Participatory farm research

Published June 12, 2006

THE participatory approach is a tool that allows people to take an active and responsible role. It emerged as a result of general recognition that intervention strategies, which had been advocated in the past, did not work.

Recently, governments have shown more willingness to include people’s participation in rural development policies.

The approach supports activities designed to encourage decentralisation of technical services, end state involvement and privatise production and management activities, including the exploitation of forest and natural resources.

The rise of farmer participatory research (FPR) is an effort of agricultural professionals to combine farmers’ indigenous traditional knowledge (ITK) with the more widely recognised expertise. The approach is an attempt to involve farmers in setting the research agenda, undertaking experiments and analysing findings and results.

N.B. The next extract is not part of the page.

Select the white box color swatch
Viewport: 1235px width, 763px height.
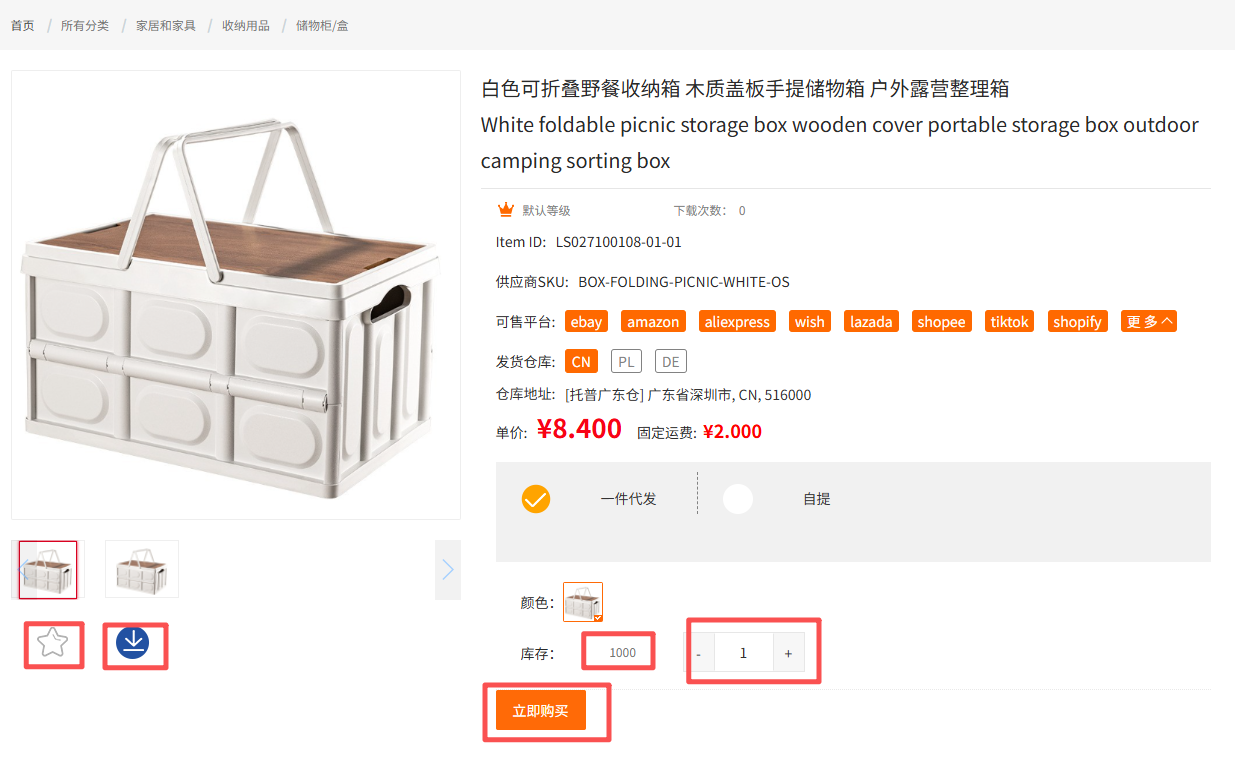click(x=583, y=602)
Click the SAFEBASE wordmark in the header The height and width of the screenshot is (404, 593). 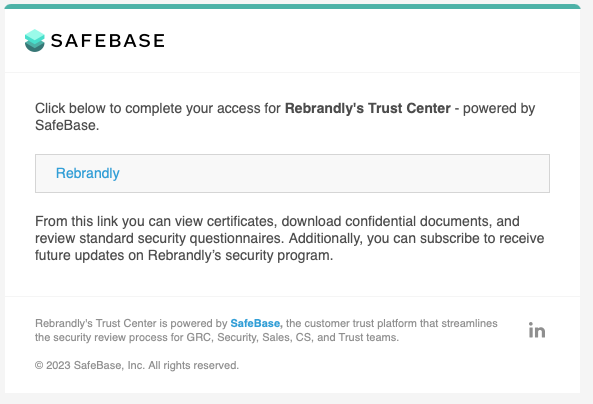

The Participatory Action Research (PAR) was initiated to conduct research experiments on the farmers’ field through constant involvement of farmers as the end user and share the findings with the researchers.

The participatory approach when applied to the management of land and natural resources becomes a tool that encourages an entire population to take effective control of land development activities. The approach contributes to socio-economic development planning. It aims at modifying the perception of people’s different roles and proposes that responsibilities be shared among the partners.

There are many NGOs (national/international) working on participatory approaches to increase the livelihood of poor communities. The Agha Khan Rural Support Programme (AKRSP) is one of the successful stories of participatory approaches to improve the productivity of rural communities in the Northern Areas and Chitral. This has resulted from its interventions in productive investments, production-support investments such as access roads, training, and financial and technical services. A key element has been institutional development of the village organizations (VOs) and women’s organizations (WOs). The VOs and WOs are used as participatory methods to carry out desired objectives.

The participatory approach is the driving force, and is based on dialogue between technical institutions and the population and on the concept of partnership. Its main objective is to involve people closely in the design and implementation of all the development activities that affect them.

There are always farmers who have above-average skills, knowledge and talents for different farm enterprises. These farmers can motivate others, help them improve their skills, and share their know-how. These farmers have been trained to be farmer trainers.

With the participatory, local fruit trees that are easy to manage, can be improved for better subsistence production, as the potential market is good for such fruits as apple, date, grape and mango. Learning, grafting and budding techniques being introduced to new, improved varieties that produce results quickly show farmers how much they can gain from growing trees as crops. Farmer trainers are encouraged to establish fruit tree nurseries, and they have been helped to set up mother-tree blocks of improved cultivars for producing scions.

This system leads to a decentralized, demand-driven nursery network that can provide smallholder farmers with quality germplasm. The participatory farm-analysis approach as a tool for identifying the most profitable tree-planting options.

Groups of farmers who share an interest in growing fruit trees help sustain the training impetus and farmer enthusiasm. Small groups acting together can build and form a group that is large enough to command the supply of services that individual farmers in the groups require. This process ultimately results in farmers registering their own business associations, viewed as the cornerstone necessary to lead smallholder farmers out of poverty, contribute to privatizing extension services and making them demand- oriented. It leads to greater production and creative farmer schemes.

The participatory approach is a helpful tool to provide opportunity to all the stakeholders work closely. The success of any project depends on how the real needs/problems of a certain community is addressed by skilled and dedicated project management support.